This all leads to a sleep-deprived team that will not perform at its best.

The easy answer is not to have everyone get the recommended seven to eight hours of sleep needed to be at their best. You cannot control the personal lives of your employees.

What can be done is to consider allowing and condoning power napping at work.

Before I get to the benefits of a power nap, I will need to address how napping is looked down upon here in the USA. Many consider napping as being loafing, wasting time, showing weakness, and being just plain weird.

I remember years ago when I was an Assistant Product Manager at Borden, my VP of Marketing asked me to talk with one of the other APM’s about her napping in her office during lunch. The VP thought it was weird and unprofessional and wanted it to stop (lucky me for having to be the one to talk with her).

I also remember reading about the PR dustup that happened when Brian Halligan, the CEO of HubSpot, created when he talked about napping during a New York Times article about the culture of HubSpot and their upcoming IPO. All of the important things that Halligan talked about was buried under the lead that Brian Halligan loves napping (there is now 23,100 Google search results for Brian Halligan and Napping).

Why is napping a good thing? The HBR article mentioned above says that napping can:

  • speed up cognitive processing
  • decrease errors
  • increase stamina for sustained attention to difficult tasks later in the day.

Need some more proof? Here is an Inc.com article (Why Power Napping Can Improve Your Productivity--and 4 Ways to Do It Right) lists out the benefits of the power nap:

Power naps do more than help us catch up on sleep after a night of tossing and turning. They've also been shown to improve cognitive performance in the following ways:

  • They facilitate creative problem solving and logical reasoning.
  • They boost the capacity for learning.
  • They enhance the ability to remember information.
  • They improve mood and reduce stress (which impairs cognitive performance when left unchecked).
  • They decrease the risk of making errors on the job.
  • They increase mental alertness and reduce fatigue.

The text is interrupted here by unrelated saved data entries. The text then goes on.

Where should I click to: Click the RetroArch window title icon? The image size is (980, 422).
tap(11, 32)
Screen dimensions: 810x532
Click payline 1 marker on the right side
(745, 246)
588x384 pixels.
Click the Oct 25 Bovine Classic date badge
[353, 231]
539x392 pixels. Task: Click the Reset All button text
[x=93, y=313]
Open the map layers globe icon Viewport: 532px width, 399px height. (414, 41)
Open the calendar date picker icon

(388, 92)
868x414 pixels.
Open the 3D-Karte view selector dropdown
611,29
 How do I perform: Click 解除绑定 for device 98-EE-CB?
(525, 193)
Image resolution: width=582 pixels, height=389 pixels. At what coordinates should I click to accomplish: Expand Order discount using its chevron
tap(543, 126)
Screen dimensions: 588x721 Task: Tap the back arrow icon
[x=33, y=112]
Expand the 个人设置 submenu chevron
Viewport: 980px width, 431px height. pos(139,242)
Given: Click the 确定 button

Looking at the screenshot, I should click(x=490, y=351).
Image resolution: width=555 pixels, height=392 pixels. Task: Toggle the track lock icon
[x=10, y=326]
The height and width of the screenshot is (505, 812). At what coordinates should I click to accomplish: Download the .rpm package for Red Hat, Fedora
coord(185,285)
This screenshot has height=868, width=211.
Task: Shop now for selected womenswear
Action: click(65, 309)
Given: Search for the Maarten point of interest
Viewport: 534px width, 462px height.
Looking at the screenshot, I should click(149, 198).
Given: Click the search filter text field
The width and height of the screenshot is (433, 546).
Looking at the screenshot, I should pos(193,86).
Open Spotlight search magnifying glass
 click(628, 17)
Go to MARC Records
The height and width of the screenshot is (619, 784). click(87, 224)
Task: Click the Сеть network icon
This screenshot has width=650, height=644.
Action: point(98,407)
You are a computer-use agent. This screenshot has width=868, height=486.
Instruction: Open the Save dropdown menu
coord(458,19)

Wait – there’s more. Here is the science behind the 20-minute power nap (Source: Science Says Napping Increases Productivity):

The 20-minute nap, also known as the Power Nap, is one of the best ways to get an extra burst of energy and make it through the rest of the afternoon.

It enables you to get the most out of your short nap without worrying about being groggy or needing extra caffeine to wake up.

The Mythbusters proved the efficacy of the power nap during a 24-hour test on a boat — taking four 20-minute naps every six hours during a 24-hour period helped to make them more efficient and accurate during their tests.

As the benefits of power napping become more accepted, we will see that this will become more mainstream regarding accepted workplace behavior.

We may not be at the tipping point just yet.  

In the recent SHRM magazine, they provided the following statics from Amerisleep that says that 70% of people in technology admit to “snoozing during working hours.” The nature of this question (are people admitting to something that they should not be doing?) shows that napping is still not yet an accepted workplace behavior.

Some companies have designated napping areas (and even sleep pods). Let’s hope that this trend will migrate to the mainstream. A well rested and restored workforce can be an organization’s most powerful productivity gain.